To support the broader CHSD mission in an advisory capacity, Ray created the Academic Circle, composed of representatives from the deans of all 19 Texas A&M academic units, driving the growth of the CHSD Faculty Fellows to 118 scholars and researchers. This exceptional change has dramatically increased the ability to develop cross-disciplinary research, a rich, multidisciplinary curriculum, and an industry response capability that covers every possible domain.
Pentecost’s major contributions in the healthcare design field precede his appointment as the CHSD director.
In 2009, at the invitation of the U.S. Secretary of Defense, Pentecost chaired a congressionally mandated panel to evaluate the U.S. military’s global health system and develop a definition of “world class” to be applied to military healthcare facilities.
His contributions helped spur creation of the World Class Design Toolkit, which continues to shape military healthcare construction and project development to this day with improved design quality and functionality. These standards were codified into U.S. law in 2010 and became the standard for military healthcare facilities.

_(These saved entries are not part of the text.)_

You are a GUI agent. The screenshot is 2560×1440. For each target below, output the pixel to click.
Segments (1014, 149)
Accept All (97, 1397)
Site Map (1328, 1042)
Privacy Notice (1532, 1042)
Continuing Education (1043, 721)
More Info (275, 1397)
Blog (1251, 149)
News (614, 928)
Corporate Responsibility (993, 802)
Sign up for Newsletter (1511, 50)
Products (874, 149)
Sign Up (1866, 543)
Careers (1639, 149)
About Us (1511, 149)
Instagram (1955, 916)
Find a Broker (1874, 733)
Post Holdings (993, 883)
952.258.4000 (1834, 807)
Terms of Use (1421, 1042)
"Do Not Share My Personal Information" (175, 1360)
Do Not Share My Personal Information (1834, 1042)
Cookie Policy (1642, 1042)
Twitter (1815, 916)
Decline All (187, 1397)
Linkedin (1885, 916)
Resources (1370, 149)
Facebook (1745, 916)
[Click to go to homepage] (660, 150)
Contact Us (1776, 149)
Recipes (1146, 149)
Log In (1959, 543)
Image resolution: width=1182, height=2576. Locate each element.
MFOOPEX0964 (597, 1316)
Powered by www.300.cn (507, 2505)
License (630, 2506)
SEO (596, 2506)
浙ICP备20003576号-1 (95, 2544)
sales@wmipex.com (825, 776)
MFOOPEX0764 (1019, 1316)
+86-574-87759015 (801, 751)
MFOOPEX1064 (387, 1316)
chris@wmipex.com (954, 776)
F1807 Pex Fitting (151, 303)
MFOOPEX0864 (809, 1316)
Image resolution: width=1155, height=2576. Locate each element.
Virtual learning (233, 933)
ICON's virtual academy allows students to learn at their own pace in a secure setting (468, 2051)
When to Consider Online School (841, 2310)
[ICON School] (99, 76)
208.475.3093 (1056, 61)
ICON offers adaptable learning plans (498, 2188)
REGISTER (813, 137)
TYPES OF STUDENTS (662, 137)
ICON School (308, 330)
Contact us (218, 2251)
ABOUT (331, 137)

Pentecost transformed the American Institute of Architects’ approach to design and health as the two-term president of the AIA’s Academy of Architecture for Health.
He co-led an initiative to revise the academy’s bylaws to focus on healthy communities as well as healthcare facilities, and also co-led the AIA’s America’s Design and Health Initiative. He also served on The Design and Health Leadership Group advising the AIA, and on The Design and Health Research Consortium, which represents a collective research voice of more than 20 universities.